» Task statement
Starting with the line that contains "The width and" and going on through the line that contains "This screenshot has width=594, height=424.", write those lines out again with "width" replaced by "breadth" and everything else left as it is.

» Supplied data
....

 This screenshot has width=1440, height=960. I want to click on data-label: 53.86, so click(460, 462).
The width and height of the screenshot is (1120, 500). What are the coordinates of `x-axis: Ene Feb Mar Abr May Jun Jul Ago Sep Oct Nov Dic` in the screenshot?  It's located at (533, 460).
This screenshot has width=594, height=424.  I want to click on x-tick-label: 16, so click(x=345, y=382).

....

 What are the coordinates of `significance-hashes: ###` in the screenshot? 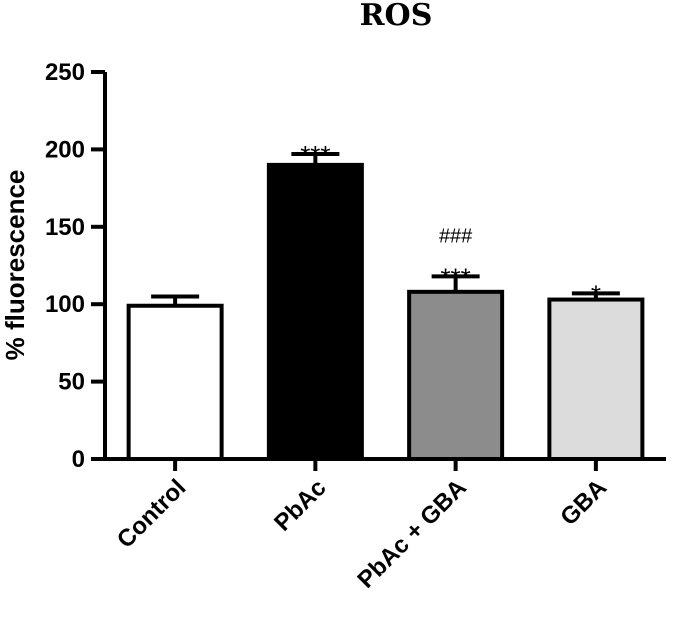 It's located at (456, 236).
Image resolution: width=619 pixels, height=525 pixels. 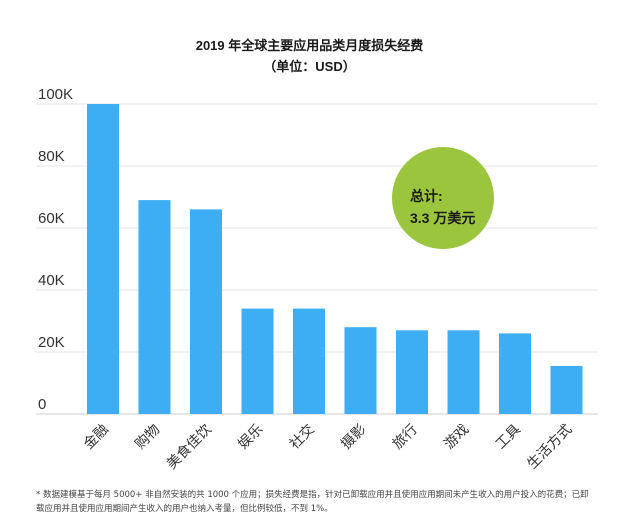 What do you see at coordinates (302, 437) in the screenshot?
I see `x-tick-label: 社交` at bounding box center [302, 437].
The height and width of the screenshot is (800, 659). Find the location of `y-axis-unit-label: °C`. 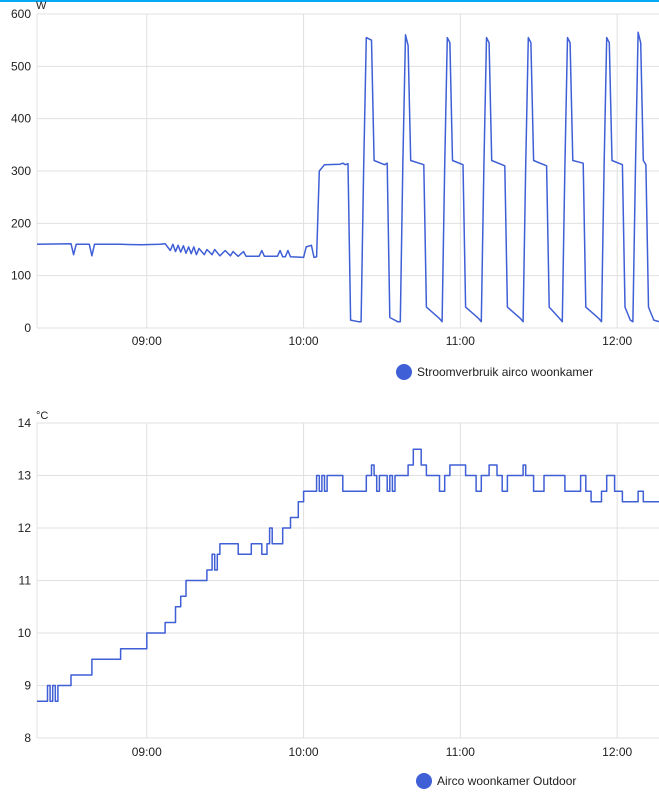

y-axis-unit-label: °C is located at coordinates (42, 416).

....

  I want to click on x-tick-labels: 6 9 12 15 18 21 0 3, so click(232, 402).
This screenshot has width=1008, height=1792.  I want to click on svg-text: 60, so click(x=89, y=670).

....

» Problem solution
The breadth and height of the screenshot is (1120, 500). What are the coordinates of `x-axis: Ene Feb Mar Abr May Jun Jul Ago Sep Oct Nov Dic` in the screenshot?  It's located at (533, 460).
This screenshot has breadth=594, height=424.  I want to click on x-tick-label: 16, so click(x=345, y=382).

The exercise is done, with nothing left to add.